- Portrait of Florence Pash, 1897 by Walter Sickert
- Born: Florence Pash 1862 London, United Kingdom
- Died: 1951 (aged 88–89)
- Known for: Painting
- Spouses: ; Albert Alexander Humphrey ​ ​(m. 1898⁠–⁠1917)​ ; C. T. Holland ​(m. 1923⁠–⁠1927)​

= Florence Pash =

British portraitist and model (1862-1951)

Florence Pash Humphrey Holland (1862-1951) was a British portrait painter. She is known for running an art school with Walter Sickert in the mid-1890s.

==Biography==
Pash was born in London in 1862. She exhibited at the Royal Society of British Artists, the Paris Salon and the Royal Academy of Arts. Pash exhibited her work at the Palace of Fine Arts at the 1893 World's Columbian Exposition in Chicago, Illinois.

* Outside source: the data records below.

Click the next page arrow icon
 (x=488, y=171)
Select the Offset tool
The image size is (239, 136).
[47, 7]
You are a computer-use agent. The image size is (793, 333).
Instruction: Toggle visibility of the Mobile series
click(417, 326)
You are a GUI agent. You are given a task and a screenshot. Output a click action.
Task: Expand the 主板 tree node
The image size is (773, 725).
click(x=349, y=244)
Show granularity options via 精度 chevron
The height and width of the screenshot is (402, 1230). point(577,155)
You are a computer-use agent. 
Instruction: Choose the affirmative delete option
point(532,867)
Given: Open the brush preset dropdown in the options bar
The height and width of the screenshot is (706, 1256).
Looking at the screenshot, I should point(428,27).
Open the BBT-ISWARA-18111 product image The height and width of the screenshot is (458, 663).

She ran a private art school in Sloane Street with the help of Walter Sickert.

She was a portraitist and was also the model for several notable artist including Sickert, Charles Conder, E. J. Sullivan, and Jacques-Émile Blanche.

She married Albert Alexander Humphrey in 1898 and was widowed in 1917. In 1923, she married C. T. Holland She signed her works Florence Pash, Mrs Florence P. Humphrey and Mrs A. A. Humphrey.

Pash died on 25 June 1951.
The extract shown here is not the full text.